The t(1;14) translocation joins the bcl-10 gene to the IGH gene, leading to overexpression of bcl-10 protein. This translocation only occurs in 1-2% of cases and is associated a more aggressive tumor (Fletcher); and like the t(11;18) translocation, are less like to respond to H. pylori eradication therapy.
The tumor itself is a low-grade B-cell lymphoma and has the following immunoprofile: positive for CD19/CD20 (B-cell markers) as well as bcl2. It is negative for CD5/CD10/CD23/cyclin D1/bcl-6. Co-expression of CD43 is seen in approximately 50% of cases (Fletcher).
Symptoms often mimic gastritis and include epigastric pain and dyspepsia. Shallow ulcers or mucosal granularity may be found endoscopically.
H. pylori-positive patients with stage I can undergo treatment of H. Pylori eradication. If H. Pylori infection persists, re-eradication should be attempted. Endoscopy and biopsies every 3–6 months is recommended. If complete regression of macroscopic disease is not attained after 12 months, radiation alone or rituximab or single-agent chemotherapy if RT is contraindicated (Psyrri). Those with macroscopic remission but minimal lymphoma histologically may undergo watchful waiting with regular biopsies (every 3 months) (Psyrri).
H. pylori-negative patients, or those with stage II or/and with t(11;18) translocation may receive antibiotic treatment in addition to close follow-up with endoscopy every 3 months. Combined chemotherapy alone or plus radiation should be initiated if no regression is seen.
For those occasional cases presenting with higher stage, chemotherapy is the treatment of choice in most cases.
Overall 5 year survival exceeds 90%. Approximately 10% of gastric MALT lymphomas are unresponsive to Helicobacter pylori eradication. The API2-MALT1 fusion from chromosome translocation t(11;18)(q21;q21) has been reported as a predictor of non-responsiveness to H. pylori eradication therapy (Ferruci). This particular translocation is also associated with multifocality (Fletcher).
Despite the growing body of evidence that up to 25% percentage of patients with gastric MALT lymphomas have multiorgan disease, there is no significant difference in survival between those with localized and those with disseminated disease (Fletcher).
A small percentage of tumors progress to diffuse large B-cell lymphoma.
The t(11;18) translocation and/or translocation t(1;14)(p22;q32) identifies cases that do not respond to H. Pylori eradication.
Fletcher CDM, ed. Diagnostic Histopathology of Tumors. 3rd Ed. Philadelphia, PA: Elsevier; 2007: 1193-6.

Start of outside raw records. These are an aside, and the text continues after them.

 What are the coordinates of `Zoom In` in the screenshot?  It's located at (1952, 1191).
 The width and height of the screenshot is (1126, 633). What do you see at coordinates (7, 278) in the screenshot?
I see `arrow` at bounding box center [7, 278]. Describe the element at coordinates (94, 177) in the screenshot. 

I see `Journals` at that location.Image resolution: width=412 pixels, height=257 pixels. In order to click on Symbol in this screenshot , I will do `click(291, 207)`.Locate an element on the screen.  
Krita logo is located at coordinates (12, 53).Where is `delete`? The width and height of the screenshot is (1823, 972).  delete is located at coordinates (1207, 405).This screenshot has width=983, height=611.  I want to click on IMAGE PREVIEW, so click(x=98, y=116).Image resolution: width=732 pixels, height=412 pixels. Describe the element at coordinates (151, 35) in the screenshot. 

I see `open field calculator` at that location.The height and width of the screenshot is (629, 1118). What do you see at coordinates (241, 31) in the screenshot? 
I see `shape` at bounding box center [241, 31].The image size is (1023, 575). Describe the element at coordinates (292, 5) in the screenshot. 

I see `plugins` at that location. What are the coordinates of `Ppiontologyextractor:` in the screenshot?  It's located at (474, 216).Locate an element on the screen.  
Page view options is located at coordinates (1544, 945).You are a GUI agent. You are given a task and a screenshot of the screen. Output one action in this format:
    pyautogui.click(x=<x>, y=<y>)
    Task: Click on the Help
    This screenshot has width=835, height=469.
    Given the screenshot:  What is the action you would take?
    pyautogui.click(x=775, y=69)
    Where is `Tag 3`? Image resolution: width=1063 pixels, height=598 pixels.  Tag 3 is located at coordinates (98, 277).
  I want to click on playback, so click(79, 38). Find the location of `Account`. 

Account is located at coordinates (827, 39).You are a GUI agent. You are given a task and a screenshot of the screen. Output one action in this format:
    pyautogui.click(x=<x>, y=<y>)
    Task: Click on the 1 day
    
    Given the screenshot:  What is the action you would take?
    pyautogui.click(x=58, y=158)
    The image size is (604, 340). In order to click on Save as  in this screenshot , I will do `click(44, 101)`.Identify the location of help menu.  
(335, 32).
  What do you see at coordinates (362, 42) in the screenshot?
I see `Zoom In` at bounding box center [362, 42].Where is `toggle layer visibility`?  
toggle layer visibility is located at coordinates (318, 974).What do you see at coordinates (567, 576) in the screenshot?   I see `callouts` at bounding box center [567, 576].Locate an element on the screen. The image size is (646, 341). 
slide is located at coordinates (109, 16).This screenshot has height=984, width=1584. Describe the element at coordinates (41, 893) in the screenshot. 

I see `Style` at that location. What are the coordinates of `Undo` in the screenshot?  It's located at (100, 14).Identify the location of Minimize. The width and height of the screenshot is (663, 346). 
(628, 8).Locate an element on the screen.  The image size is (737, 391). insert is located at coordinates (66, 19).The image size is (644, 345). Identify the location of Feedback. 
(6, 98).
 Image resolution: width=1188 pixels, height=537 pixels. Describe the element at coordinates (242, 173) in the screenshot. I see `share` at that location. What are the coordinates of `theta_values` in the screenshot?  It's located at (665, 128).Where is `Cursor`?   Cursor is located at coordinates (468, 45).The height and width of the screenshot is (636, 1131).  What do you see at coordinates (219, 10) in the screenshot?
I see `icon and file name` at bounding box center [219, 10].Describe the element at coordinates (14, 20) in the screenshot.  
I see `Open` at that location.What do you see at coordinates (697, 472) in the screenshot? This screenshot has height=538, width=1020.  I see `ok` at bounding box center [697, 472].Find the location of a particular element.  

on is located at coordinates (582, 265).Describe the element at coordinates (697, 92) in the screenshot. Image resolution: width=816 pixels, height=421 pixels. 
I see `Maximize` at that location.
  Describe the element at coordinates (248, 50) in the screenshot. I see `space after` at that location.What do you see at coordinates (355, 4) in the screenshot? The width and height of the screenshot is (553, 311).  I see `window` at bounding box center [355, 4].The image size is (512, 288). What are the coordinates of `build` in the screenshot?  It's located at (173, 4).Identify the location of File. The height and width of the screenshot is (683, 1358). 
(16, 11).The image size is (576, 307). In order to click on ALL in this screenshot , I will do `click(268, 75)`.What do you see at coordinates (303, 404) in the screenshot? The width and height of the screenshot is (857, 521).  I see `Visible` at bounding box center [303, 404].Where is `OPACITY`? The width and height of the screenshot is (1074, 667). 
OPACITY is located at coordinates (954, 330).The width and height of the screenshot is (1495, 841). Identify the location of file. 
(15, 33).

Ferrucci PF, Zucca E. Primary gastric lymphoma pathogenesis and treatment: what has changed over the past 10 years? Br J Haematol. 2007 Feb;136(4):521-38. Epub 2006 Dec 8.
Psyrri A, Papageorgiou S, Economopoulos T. Primary extranodal lymphomas of stomach: clinical presentation, diagnostic pitfalls and management. Ann Oncol. 2008 Dec;19(12):1992-9.